In the Court’s jurisprudence, the entry of States into a specific legal obligation within a particular
practice has been regarded as an element at the core of the “opinio iuris” and the “legal” nature
of the obligation has been foregrounded. The general belief is that while state practice is a
particular form of imperative for a legal obligation, There is an argument defended by
Lauterpacht that what drives the state to move in a certain way is only an “obligation”,
independent of the representation of “legal” .
Also, Judge Tanaka shows that there is just one way for identifying of opinio iuris is the existence
of a customary rule and the necessity of this rule in the international community in dissenting
opinion for North Sea Continental Shelf Cases, refused to seek evidence for subjective factors in
state practice
It is observed that this approach is based on the idea of necessity more than the “opinion of law
(opinio iuris)”.
Kelsen also states that the government has acted under the coercive influence of norms that are
not legal in practice, and if this norm implies a moral, rightness, or justice mentality, then it can
be a kind of norm that has normativity.
In this context, it can be said that Kelsen’s idea of opinio iuris is in a different place than the
function of distinguishing social practice from the legal practice that Gény uses when explaining
the opinio iuris.
We can see that the general content is in the opposite to the North Sea Continental Shelf Cases
and in International Court of Justice.
In the case of the Asylum Application,The Court argued that a country has an authority to give
the right of asylum to people who refuge in the embassy and the content of the claim that
embassy country has to respect isn’t qualified as a customary because of both the lack of an
ongoing practice and the fact that it does not take legal action to act in this direction, the politics
of governments to determine their asylum application.

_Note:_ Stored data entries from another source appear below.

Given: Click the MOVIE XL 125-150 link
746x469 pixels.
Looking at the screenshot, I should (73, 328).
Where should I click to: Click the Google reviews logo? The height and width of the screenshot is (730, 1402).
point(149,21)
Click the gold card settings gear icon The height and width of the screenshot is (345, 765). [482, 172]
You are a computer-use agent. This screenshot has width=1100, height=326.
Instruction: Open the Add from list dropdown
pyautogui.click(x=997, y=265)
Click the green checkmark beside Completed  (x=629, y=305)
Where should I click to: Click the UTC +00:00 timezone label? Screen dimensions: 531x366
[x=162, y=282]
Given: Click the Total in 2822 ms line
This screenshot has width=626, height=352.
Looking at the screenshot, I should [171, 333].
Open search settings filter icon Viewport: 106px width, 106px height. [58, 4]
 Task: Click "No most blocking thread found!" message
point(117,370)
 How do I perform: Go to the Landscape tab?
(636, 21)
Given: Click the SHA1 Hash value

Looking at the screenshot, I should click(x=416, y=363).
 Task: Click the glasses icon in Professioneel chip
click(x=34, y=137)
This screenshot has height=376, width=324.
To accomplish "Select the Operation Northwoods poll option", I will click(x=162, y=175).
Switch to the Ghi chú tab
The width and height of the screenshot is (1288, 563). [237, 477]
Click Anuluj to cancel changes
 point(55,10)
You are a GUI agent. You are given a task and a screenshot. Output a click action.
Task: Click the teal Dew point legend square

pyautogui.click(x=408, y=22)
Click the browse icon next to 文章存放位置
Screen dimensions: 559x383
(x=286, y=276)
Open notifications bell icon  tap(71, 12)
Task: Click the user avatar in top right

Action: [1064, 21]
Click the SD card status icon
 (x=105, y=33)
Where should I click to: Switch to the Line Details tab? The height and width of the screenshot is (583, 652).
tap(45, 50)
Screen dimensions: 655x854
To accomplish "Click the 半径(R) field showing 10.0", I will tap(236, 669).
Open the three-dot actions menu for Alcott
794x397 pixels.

In the Nicaragua Case, the same attitude was also found in the quotation above for the North Sea
Continental Shelf Cases.
Expression of “thought of Law” which is above the case-law and has better reflecting the
perception of today’s “opinio iuris”; glorifies the general will,putting the requirement of thought
to the foreground or using the requirement of thought without legal characterization, beyond
the formation of customary rules and approaches which are trying to explain of the nature of
opinio iuris, after G. Puchta’s expressing for the first time in the history’s ecology that the basis
of state practice should be “the legal conscience of society (justice thought)” and defining as the
belief that states have an obligation to base their practices on an existing “legal norm”.
Strongly emphasized by the Council that in the absence of customary rule can’t be embodied
and thus the customary law has the status of one of the two elements of “sine qua non”.